Rabbi Marvin Hier, the Los Angeles-based founder of the Simon Weisenthal Center, told a hastily arranged Toronto news conference that the critics of the Israeli film showcase were taking criticism of Israel to a new low.
"Tel Aviv is one of the freest cities in the world, warts and all: a model city of diversity, freedom of expression and tolerance, for Arabs and Jews," Hier said as the Toronto festival kicked off with a screening of the British historical drama "Creation" at Roy Thomson Hall.
"It is the height of hypocrisy to single out Tel Aviv. These protesters cannot masquerade their hatred toward Israel, which so distorts their view," he added. The intervention by the two-time Oscar winner ("The Long Way Home," "Genocide") came as David Cronenberg, Ivan Reitman and Norman Jewison joined the chorus of supporters of the festival sidebar, who charged the growing artist-led protest with censorship.

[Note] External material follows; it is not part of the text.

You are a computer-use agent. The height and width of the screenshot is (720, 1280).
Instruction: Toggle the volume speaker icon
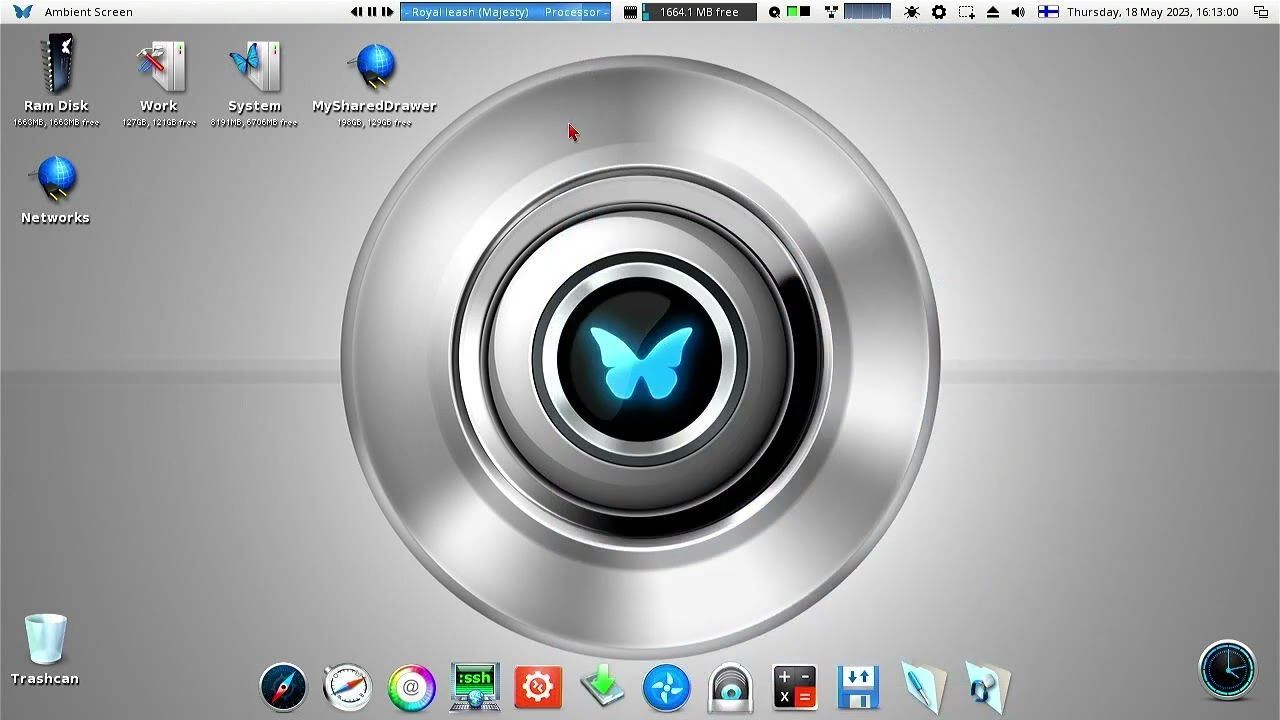click(1018, 12)
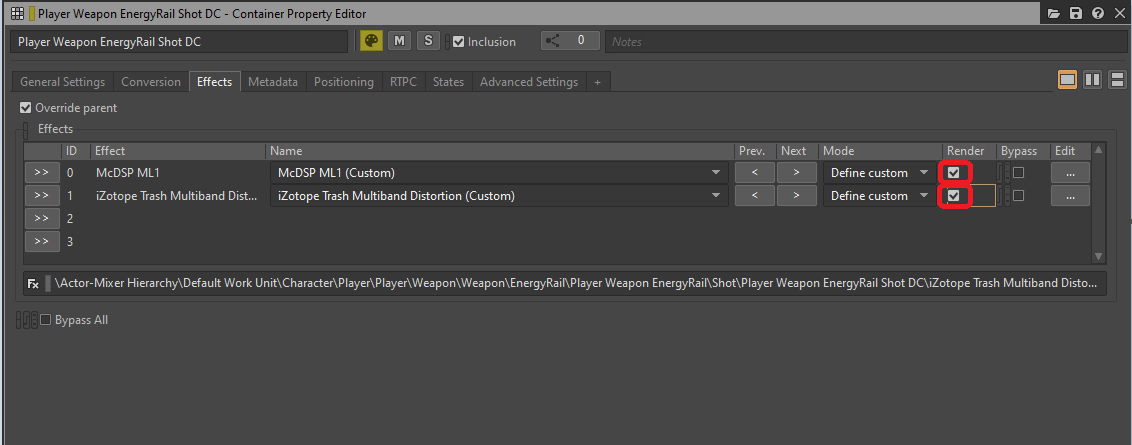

"Empowered groups of people, deciding whose stories can, and cannot be told, does nothing but remind us of oppression that has no place in filmmaking," Minnie Driver said in a statement.
Reitman added in his own statement: "Film is essentially about telling global stories, of exploring the complexities and contradictions of the human condition. Any attempt to silence that conversation, to hijack the festival for any political agenda in the end, only serves to silence artistic voices."

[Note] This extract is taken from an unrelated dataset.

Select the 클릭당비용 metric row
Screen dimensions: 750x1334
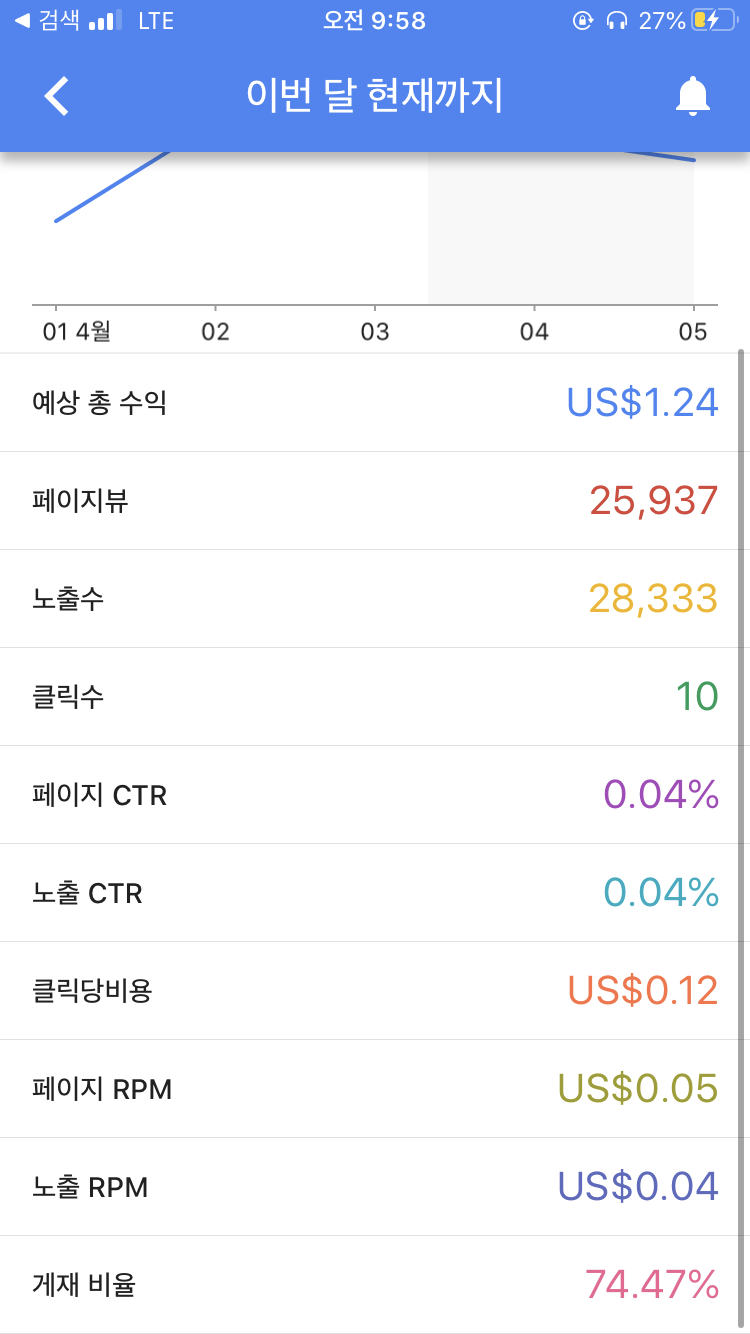click(x=375, y=991)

The artist-led protest was sparked by Canadian filmmaker John Greyson, who withdrew his short film from the Toronto festival over its sidebar spotlighting Tel Aviv.

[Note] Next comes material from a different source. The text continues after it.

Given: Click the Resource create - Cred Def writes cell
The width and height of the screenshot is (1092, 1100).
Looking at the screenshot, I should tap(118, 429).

Organizers of the August 28 "Toronto Declaration" letter plan their own news conference at the festival, likely Friday, where they will unveil about 1,000 new actor and director signatories. The new recruits are understood to include Julie Christie, Viggo Mortenson, Harry Belafonte and U.S. author and activist Noam Chomsky.
The Israel Film Fund, which helped bring the 10 Israeli filmmakers to Toronto to be part of the controversial Tel Aviv showcase, plans a gathering on Sunday evening at the Isabel Baeder Theater to rally support around the film sidebar.